A note to all readers: unlike my other posts, this one is entirely opinion-based (not related to technology whatsoever) and should be read as such. As always, comments are expected and encouraged.
As I write this, I am taking shelter from the impending rain in a cafe outside the University of Wisconsin’s communications building, sipping a double espresso and watching crowds of liberal voters walk by. The vast majority of them are headed to Bascom hill to see the ‘leader of the free world’ give a speech about why he should be reelected.
At 9 a.m., people had already begun to line up on Observatory Drive, though the gates aren’t scheduled to open until noon. At 10 a.m., the University released a statement about possible problems with cellular reception due to the large number of people on campus all using their phones. It is now just a quarter to noon, and though the crowds have dispersed on their way to Bascom hill, some stragglers remain, ambling about aimlessly. Just a few moments ago, a classmate asked me to print out and turn in her assignment in our next class, since she would not be attending in favor of the rally. I have to wonder: at what point does attending this rally become worth missing assignments, and a failure to attend class?

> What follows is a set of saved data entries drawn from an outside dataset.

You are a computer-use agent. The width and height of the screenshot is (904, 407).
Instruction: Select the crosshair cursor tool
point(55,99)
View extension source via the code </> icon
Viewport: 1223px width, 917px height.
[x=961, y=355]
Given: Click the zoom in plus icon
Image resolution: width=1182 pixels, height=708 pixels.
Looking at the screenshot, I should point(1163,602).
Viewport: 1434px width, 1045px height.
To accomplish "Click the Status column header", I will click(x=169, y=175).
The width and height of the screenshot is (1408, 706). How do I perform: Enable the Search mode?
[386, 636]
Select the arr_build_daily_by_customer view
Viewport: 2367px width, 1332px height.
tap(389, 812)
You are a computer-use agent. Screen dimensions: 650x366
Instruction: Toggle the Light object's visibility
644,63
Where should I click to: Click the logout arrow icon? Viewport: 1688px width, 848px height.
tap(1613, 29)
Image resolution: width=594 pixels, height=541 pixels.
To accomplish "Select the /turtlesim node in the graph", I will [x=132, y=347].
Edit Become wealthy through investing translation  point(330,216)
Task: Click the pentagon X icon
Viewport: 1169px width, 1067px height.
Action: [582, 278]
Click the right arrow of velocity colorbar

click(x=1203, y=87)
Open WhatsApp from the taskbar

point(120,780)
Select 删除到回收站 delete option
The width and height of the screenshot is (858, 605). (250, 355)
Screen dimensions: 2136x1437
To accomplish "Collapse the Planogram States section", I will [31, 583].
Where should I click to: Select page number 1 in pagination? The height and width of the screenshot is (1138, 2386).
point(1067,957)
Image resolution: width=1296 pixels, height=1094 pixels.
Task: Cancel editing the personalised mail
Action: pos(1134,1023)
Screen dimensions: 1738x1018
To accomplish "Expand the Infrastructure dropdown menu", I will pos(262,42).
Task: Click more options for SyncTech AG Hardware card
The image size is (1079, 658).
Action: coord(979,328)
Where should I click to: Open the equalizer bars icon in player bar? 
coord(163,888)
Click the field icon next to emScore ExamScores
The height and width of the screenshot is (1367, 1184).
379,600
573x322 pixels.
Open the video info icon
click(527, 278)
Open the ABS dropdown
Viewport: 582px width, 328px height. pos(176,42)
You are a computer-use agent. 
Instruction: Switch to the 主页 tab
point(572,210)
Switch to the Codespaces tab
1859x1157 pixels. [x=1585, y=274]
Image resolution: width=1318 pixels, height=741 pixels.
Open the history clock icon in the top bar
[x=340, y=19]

My issue with the rally is its reasoning (or lack thereof). Yes, Wisconsin is a swing-state and requires more campaign related attention than most other states. Most conservatives, however, tend to reside in more rural parts of Wisconsin, whereas Madison and Milwaukee are well-established democratic communities. It is with this logic that I would assume Obama could garner maybe a few marginal votes in Madison, but most of the people attending his rally are fans, rather than undecided voters. It would make more sense for him to have visited, say, Lawrence University in Appleton just a few hours north of here, where he would have a higher likelihood of winning over undecided voters. Here, he is preaching to the choir, so to speak.
Like many voters, I watched the first debates between Governor Romney and President Obama last night, and in retrospect, there may be more justification for Obama’s speech here. I say this only because of the possibility that some of Obama’s voter base may be reconsidering him, since Romney seemed more in control of the debate yesterday. This, of course, is debatable in and of itself, but it may merit consideration.